Au-delà, le dispositif est censé émouvoir le visiteur de l’exposition au Palais de Tokyo à Paris, la force illocutoire de l’œuvre se soutenant d’une posture d’admiration convenue : s’il comprend, s’il s’insurge, s’il compatit…, l’amateur d’art se fera le relais du processus passionnel selon un schéma ascendant.

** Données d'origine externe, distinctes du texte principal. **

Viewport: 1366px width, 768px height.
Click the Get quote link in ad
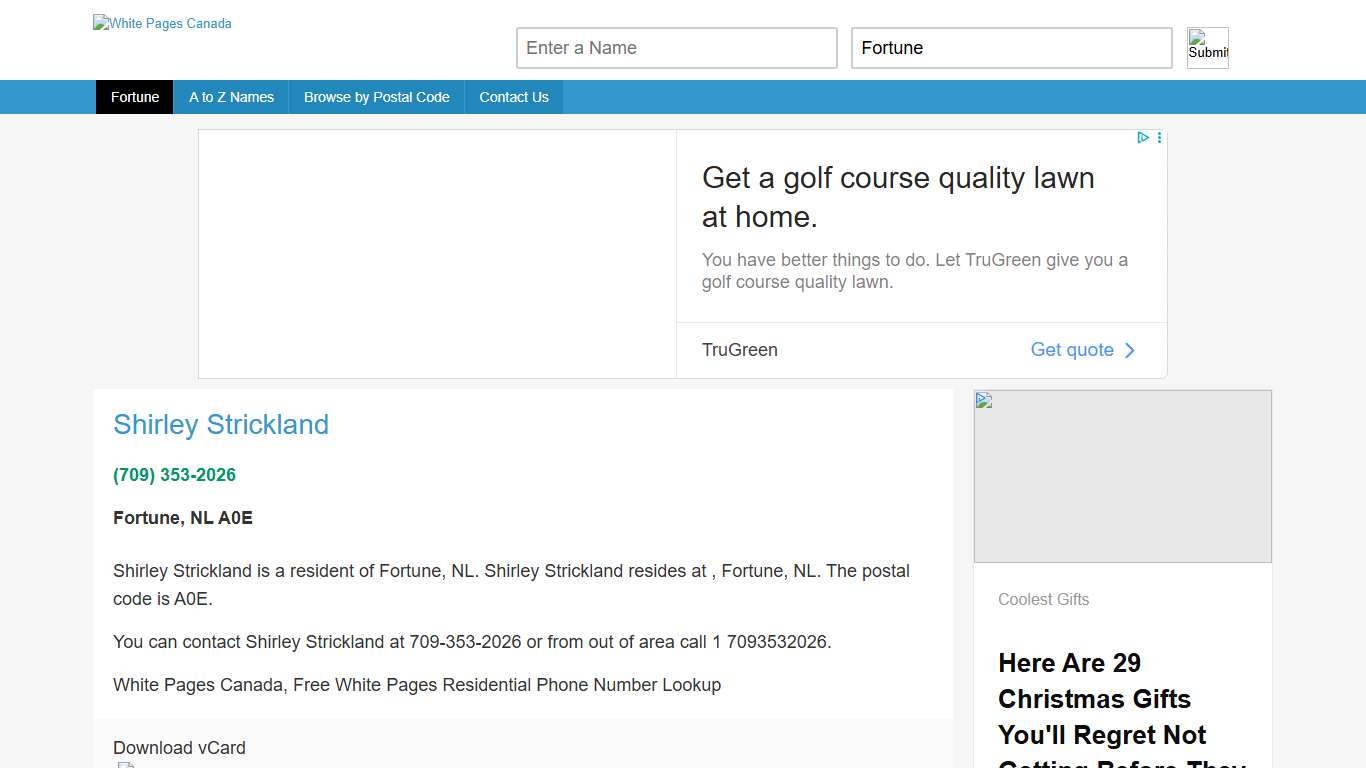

Dans ce dernier cas, le questionnement du support est au centre de la création artistique de Jonathan Jones. L’herbier initial est constitué de végétaux séchés, collés sur des feuillets de papier, pour documenter en Europe un espace naturel australien. On peut voir dans sa reproduction brodée, jusque dans les énoncés manuscrits qui désignent chaque espèce répertoriée, une reprise de l’artifice. En effet, la fiction d’un retour aux sources est fondée sur un paradoxe puisque, alors que le propos consiste à réparer une violation de l’espace naturel, le geste de l’artisane qui l’accomplit, comme celui du naturaliste, est éminemment culturel – la broderie, une affaire de femmes ? –. C’est sans doute en cela que le support interroge le plus : il constitue en soi la manifestation de l’impossible réparation de l’exaction coloniale, la seule issue envisagée supposant un investissement imaginaire qu’accompagnerait une action physique, manuelle, à partir de matériaux tout aussi naturels. De surcroit, la scénographie muséale conçue pour l’exposition de ces broderies pourrait être interprétée comme une ultime proposition conceptuelle de la contestation. L’immense plateau de bois et de verre sur lequel sont exposées en série les planches brodées permet de déployer les citations de l’ouvrage encyclopédique, comme autant de tombeaux aux défunts végétaux ; en cela elles désignent le geste mortifère du botaniste et affirment cette modalité citationnelle comme négation de la vie. En effet, la sérialité des planches brodées ne peut être confondue avec une simple répétition. En réponse au scandale qui a affecté la vie de chaque végétal se manifeste, point par point, la constance de la révolte. Telle est l’intention de l’artiste commanditaire : énonciateur premier, il a la maîtrise du projet, lequel est concrétisé par les artisanes, énonciateurs seconds. Soumises à la direction de celui qui réclame pour elles la possibilité d’exprimer leur liberté, elles ne prennent en charge son propos que par délégation d’énonciation. En dépit de sa force illocutoire, le principe d’une telle navette n’a pas l’effet perlocutoire escompté. La critique de la citation par la citation n’est pas émancipatrice car, elle aussi, est inauthentique.

Conclusion

Les réactions émotionnelles que provoque le transfert d’objets envisagé comme modalité citationnelle ont été décrites selon les principes de la sémiotique tensive. Le déplacement des discours iconiques et icono-textuels leur confère une force illocutoire certaine comme le montre l’interprétation qui accompagne la mobilisation de nouveaux supports et/ou de nouvelles matérialités. La surprise qui saisit les sujets n’autorise cependant d’interprétation que dans l’après coup : le dysfonctionnement communicationnel induit par l’incongruité des modalités d’adresse interpersonnelle exige un aménagement de la relation à autrui, le décadrage d’œuvres picturales donne lieu à une lecture esthétique renouvelée, la tentative de réparation d’un viol culturel interroge le rapport nature/culture et conduit à confronter productions artisanale et scientifique. Alors que le brouillage des codes d’interaction lié à l’usage d’internet laisse les individus souvent démunis, les institutions que sont les musées voient leur mission conservatoire dénoncée par les individus mêmes qu’ils légitiment et qui les légitiment en retour dès lors que se laisse manifester la dimension émotionnelle : personnel de direction et artistes occupent de ce fait une posture paradoxale, conformément à l’ethos paratopique des créateurs.